What the task asks:
Everything before the line containing "[Pinterest] (97, 2225)" is to be left out; repeat that line and all lines after it exactly, to the end of the data.

Material to process:
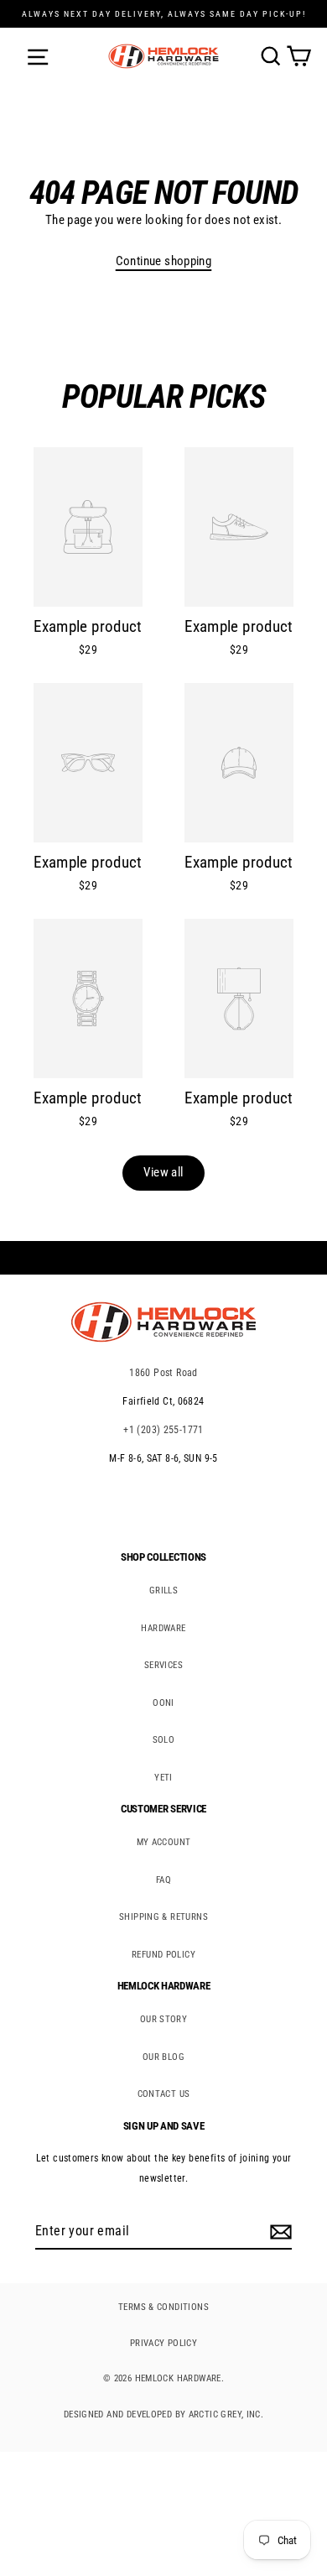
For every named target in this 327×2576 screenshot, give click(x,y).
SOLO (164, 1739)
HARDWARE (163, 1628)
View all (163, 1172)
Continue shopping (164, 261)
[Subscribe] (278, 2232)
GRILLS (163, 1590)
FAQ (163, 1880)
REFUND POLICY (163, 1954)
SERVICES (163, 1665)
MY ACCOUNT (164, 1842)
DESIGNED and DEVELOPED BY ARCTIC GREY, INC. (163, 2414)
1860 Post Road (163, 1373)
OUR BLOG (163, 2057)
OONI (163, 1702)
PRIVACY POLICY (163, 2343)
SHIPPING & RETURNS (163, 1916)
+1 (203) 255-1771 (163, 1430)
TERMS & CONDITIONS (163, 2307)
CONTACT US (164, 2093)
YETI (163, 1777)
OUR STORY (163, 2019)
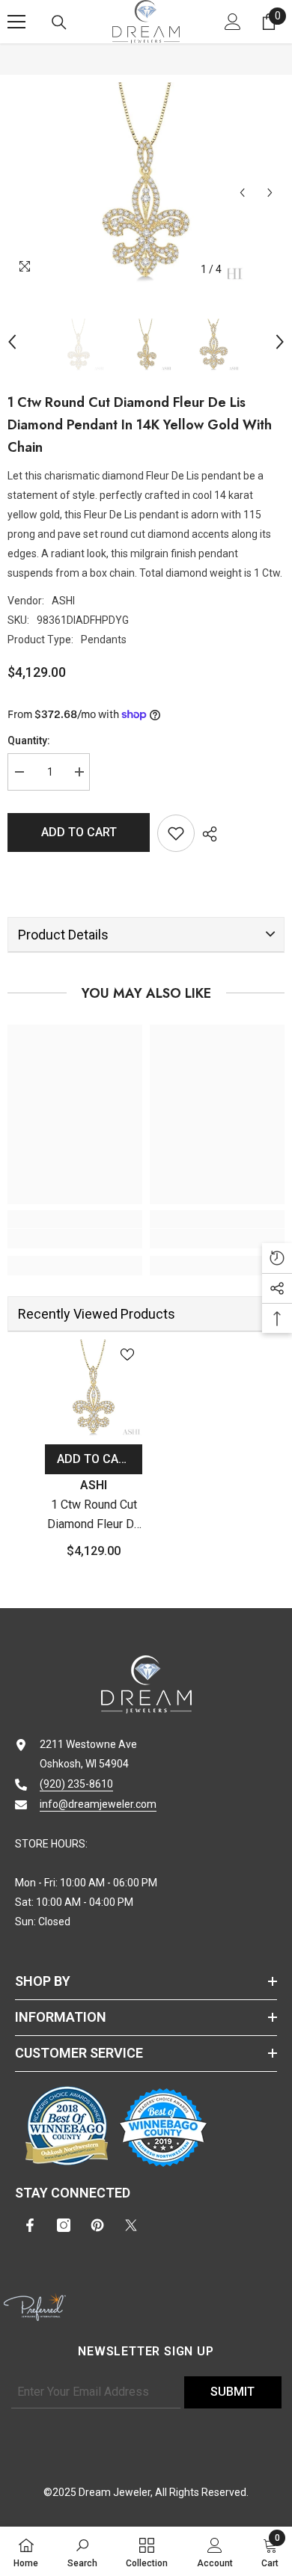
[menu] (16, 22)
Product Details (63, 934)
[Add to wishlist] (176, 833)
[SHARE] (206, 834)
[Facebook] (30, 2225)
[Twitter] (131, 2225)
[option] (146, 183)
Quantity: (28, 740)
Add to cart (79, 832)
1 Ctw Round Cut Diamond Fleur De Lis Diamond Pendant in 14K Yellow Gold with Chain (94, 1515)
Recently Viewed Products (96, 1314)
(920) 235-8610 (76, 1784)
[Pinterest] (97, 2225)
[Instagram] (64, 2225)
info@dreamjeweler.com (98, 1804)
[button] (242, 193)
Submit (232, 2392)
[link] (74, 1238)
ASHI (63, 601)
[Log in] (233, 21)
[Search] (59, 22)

Answer space:
[Pinterest] (97, 2225)
[Instagram] (64, 2225)
info@dreamjeweler.com (98, 1804)
[button] (242, 193)
Submit (232, 2392)
[link] (74, 1238)
ASHI (63, 601)
[Log in] (233, 21)
[Search] (59, 22)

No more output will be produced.